### [EXERCISE GOAL]
Look through the records below for the line holding "Enable Hide Project name checkbox". Write it out exactly, with each following line through the line holding "You are a computer-use agent. The width".

Items listed in a dataset
[Start of Attachment]

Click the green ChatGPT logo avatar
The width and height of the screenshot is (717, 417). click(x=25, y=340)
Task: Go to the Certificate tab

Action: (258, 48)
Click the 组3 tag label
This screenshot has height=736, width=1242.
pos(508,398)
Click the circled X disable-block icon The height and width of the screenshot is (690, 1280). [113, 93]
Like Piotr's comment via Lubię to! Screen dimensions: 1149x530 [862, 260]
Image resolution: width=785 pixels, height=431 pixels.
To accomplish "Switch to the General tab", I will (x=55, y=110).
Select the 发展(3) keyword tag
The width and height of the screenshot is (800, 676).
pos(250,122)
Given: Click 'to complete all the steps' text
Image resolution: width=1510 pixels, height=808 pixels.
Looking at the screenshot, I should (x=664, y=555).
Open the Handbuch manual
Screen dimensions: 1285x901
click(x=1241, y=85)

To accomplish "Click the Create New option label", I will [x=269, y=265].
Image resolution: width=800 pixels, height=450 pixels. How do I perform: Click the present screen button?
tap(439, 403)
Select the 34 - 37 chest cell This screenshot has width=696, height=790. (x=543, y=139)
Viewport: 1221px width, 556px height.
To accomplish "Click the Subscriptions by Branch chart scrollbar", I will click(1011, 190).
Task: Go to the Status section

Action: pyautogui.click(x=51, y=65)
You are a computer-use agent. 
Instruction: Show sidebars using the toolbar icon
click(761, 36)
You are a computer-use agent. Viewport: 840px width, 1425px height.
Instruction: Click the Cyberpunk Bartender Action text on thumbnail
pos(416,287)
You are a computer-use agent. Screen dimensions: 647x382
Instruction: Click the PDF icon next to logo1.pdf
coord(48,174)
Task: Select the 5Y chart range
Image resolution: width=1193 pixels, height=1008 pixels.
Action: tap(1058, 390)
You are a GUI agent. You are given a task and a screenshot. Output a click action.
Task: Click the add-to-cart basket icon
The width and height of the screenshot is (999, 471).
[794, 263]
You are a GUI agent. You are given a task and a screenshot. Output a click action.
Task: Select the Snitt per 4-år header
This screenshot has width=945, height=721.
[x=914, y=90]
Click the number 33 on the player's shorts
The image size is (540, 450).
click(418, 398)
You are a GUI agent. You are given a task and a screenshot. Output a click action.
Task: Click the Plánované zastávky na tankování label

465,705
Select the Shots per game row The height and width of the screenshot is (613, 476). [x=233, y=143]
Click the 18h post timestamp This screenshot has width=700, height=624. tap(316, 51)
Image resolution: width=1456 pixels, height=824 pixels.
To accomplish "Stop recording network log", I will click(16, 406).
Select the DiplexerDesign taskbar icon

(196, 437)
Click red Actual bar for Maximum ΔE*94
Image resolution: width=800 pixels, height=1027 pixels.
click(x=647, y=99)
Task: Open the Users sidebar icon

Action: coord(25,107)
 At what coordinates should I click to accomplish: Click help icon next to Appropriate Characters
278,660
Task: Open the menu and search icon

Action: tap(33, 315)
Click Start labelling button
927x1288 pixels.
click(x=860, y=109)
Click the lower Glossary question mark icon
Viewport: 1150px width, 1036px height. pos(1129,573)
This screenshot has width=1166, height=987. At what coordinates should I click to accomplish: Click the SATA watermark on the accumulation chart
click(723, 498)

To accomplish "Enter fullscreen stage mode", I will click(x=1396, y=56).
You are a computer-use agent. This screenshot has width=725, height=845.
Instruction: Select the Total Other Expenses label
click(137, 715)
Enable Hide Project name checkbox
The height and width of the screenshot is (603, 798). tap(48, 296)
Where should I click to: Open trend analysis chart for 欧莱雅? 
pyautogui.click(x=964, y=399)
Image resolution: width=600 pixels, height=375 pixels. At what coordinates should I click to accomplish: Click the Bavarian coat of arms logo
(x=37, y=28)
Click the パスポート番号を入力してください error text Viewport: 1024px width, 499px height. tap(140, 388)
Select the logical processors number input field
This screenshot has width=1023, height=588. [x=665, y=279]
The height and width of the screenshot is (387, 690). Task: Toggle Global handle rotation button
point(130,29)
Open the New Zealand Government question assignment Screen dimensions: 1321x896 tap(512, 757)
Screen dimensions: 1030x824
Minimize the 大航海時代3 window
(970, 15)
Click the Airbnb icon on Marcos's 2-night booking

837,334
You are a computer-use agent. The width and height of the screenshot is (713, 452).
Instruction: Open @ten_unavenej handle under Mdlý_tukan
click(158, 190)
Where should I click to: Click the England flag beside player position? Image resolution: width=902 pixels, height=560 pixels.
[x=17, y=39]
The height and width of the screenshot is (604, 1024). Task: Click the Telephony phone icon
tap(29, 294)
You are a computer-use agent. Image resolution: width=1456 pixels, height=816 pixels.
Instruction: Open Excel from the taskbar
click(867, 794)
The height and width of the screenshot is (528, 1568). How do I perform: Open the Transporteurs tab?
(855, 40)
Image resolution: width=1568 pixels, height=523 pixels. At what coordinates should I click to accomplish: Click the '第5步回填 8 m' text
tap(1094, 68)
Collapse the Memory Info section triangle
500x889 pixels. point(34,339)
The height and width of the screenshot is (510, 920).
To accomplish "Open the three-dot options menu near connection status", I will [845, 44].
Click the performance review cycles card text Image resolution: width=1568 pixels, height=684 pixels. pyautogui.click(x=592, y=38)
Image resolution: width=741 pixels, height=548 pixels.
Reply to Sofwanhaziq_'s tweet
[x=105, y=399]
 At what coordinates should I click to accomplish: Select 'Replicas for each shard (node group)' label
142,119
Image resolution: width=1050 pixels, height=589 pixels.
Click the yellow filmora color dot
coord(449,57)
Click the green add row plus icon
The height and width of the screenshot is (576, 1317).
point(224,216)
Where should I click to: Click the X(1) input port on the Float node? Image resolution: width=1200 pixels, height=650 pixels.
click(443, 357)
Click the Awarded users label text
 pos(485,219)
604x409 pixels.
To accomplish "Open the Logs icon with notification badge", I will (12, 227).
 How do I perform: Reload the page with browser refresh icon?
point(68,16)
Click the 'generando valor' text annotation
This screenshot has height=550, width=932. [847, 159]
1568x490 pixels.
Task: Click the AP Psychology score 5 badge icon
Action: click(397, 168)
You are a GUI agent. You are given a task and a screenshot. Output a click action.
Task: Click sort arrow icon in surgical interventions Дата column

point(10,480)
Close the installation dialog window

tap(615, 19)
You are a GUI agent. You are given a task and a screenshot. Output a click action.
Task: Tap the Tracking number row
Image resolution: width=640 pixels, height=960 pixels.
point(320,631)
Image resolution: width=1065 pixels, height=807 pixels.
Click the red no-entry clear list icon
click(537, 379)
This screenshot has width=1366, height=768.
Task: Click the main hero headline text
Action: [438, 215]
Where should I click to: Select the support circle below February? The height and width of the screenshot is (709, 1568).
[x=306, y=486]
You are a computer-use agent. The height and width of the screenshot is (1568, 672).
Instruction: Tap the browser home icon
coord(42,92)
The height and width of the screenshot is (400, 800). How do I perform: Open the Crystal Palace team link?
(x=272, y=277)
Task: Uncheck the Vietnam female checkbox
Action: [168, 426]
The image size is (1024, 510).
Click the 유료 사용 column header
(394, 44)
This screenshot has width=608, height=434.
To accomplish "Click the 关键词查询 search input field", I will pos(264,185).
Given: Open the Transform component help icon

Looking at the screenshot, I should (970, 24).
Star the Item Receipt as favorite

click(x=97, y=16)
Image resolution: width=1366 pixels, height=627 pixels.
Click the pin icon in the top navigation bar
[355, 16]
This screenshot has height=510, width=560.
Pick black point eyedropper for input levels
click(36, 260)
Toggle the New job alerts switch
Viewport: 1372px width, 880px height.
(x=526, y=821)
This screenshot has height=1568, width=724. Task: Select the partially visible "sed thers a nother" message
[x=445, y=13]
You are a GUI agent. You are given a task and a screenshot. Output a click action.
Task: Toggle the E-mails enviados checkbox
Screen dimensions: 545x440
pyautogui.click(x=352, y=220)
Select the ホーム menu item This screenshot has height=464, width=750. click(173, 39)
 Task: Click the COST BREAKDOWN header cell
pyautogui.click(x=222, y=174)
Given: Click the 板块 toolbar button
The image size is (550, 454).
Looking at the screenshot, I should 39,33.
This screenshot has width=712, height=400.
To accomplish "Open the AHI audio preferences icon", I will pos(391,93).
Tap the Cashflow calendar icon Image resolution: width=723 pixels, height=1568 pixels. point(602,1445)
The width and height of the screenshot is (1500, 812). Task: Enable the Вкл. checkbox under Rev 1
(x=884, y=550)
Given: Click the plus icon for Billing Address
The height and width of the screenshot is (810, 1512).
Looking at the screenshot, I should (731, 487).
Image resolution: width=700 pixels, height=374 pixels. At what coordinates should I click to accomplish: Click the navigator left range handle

[End of Attachment]

### [YOUR SOLUTION]
Enable Hide Project name checkbox
The height and width of the screenshot is (603, 798). tap(48, 296)
Where should I click to: Open trend analysis chart for 欧莱雅? 
pyautogui.click(x=964, y=399)
Image resolution: width=600 pixels, height=375 pixels. At what coordinates should I click to accomplish: Click the Bavarian coat of arms logo
(x=37, y=28)
Click the パスポート番号を入力してください error text Viewport: 1024px width, 499px height. tap(140, 388)
Select the logical processors number input field
This screenshot has width=1023, height=588. [x=665, y=279]
The height and width of the screenshot is (387, 690). Task: Toggle Global handle rotation button
point(130,29)
Open the New Zealand Government question assignment Screen dimensions: 1321x896 tap(512, 757)
Screen dimensions: 1030x824
Minimize the 大航海時代3 window
(970, 15)
Click the Airbnb icon on Marcos's 2-night booking

837,334
You are a computer-use agent. The width and height of the screenshot is (713, 452).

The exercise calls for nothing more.